Retype every line of text in the material below word for word, leaving the pictures out.

■ TASK INPUTS:
▼

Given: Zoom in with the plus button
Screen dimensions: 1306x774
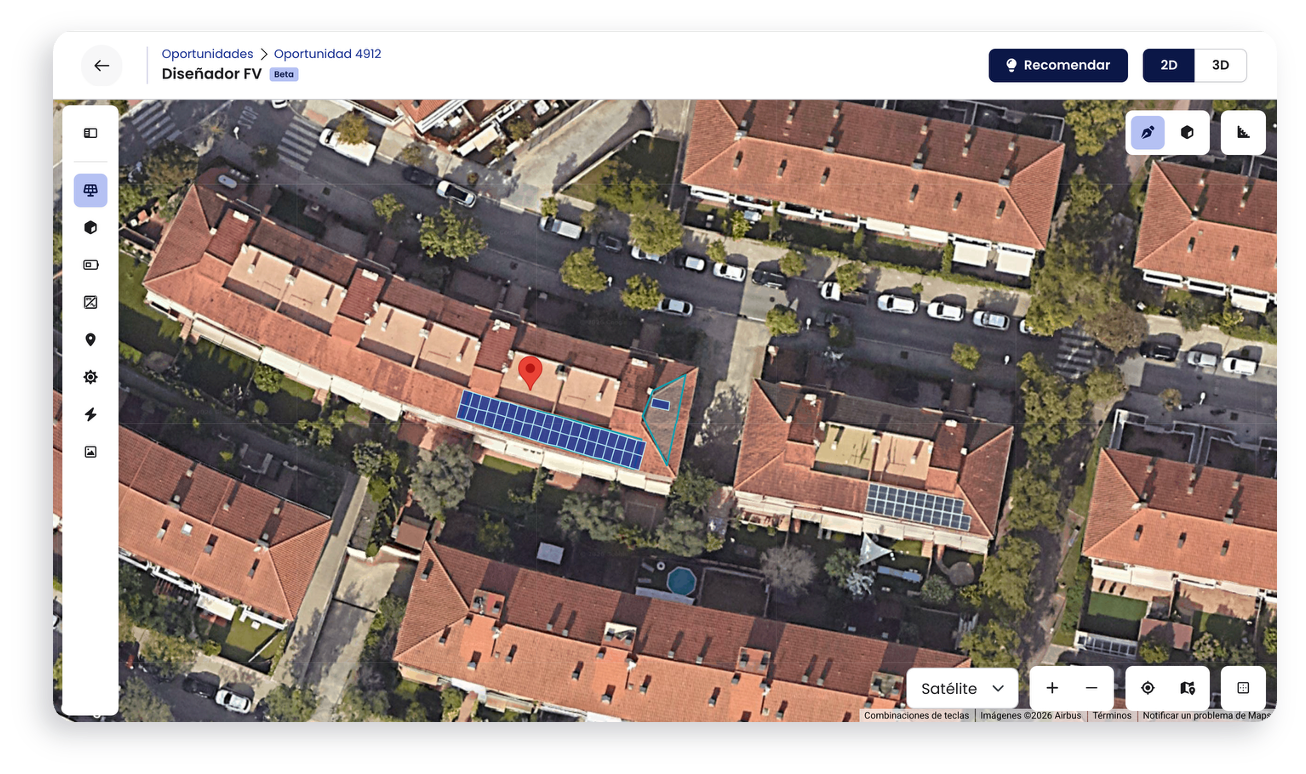Looking at the screenshot, I should point(1052,688).
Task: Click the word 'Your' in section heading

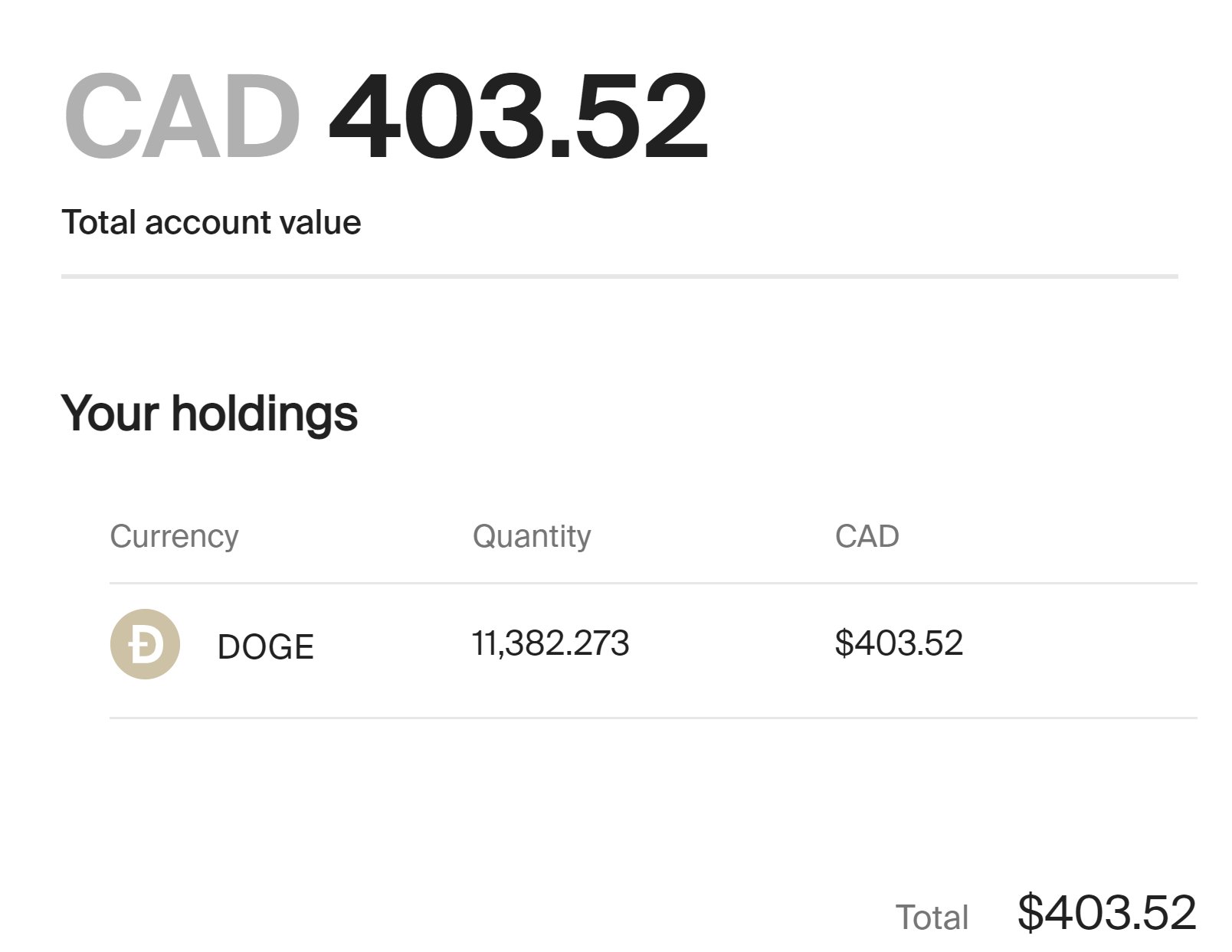Action: [x=110, y=414]
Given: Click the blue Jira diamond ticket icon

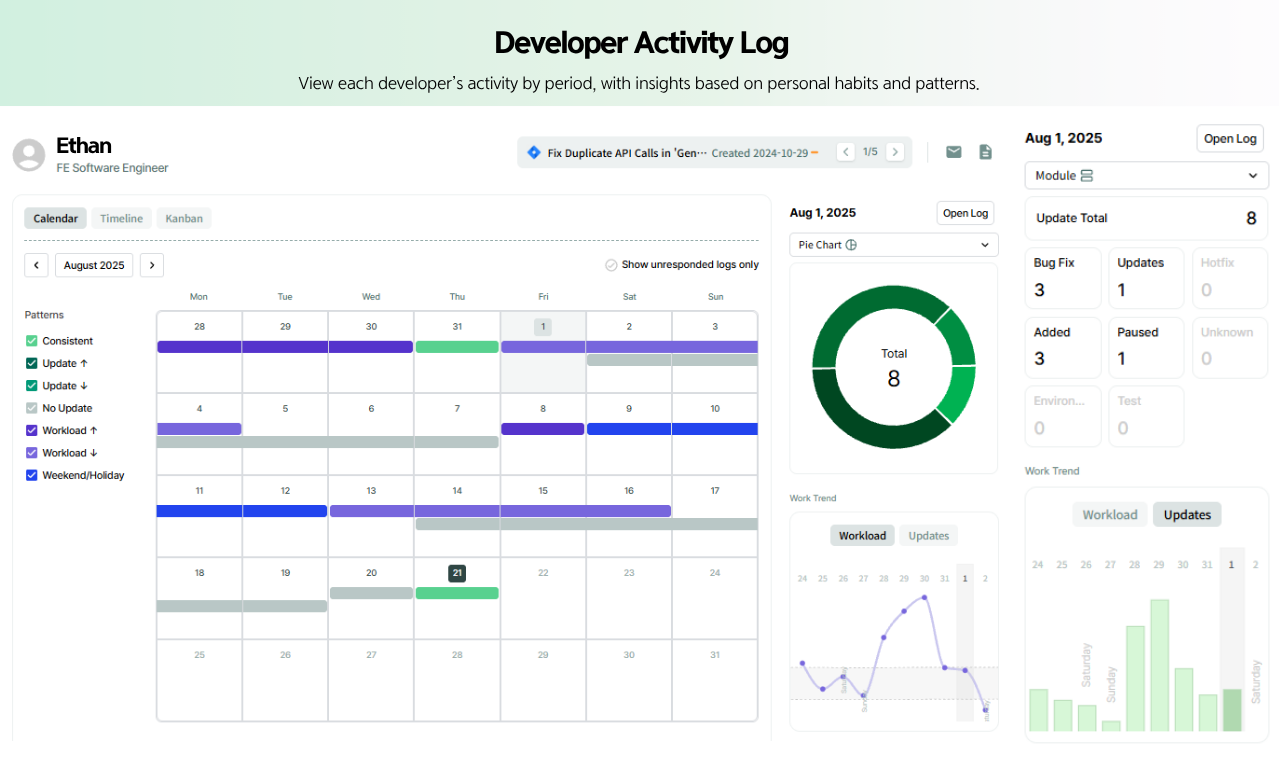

▲

■ RESULT OF THIS TASK:
Given: Zoom in with the plus button
Screen dimensions: 1306x774
Looking at the screenshot, I should point(1052,688).
Task: Click the word 'Your' in section heading

Action: [x=110, y=414]
Given: Click the blue Jira diamond ticket icon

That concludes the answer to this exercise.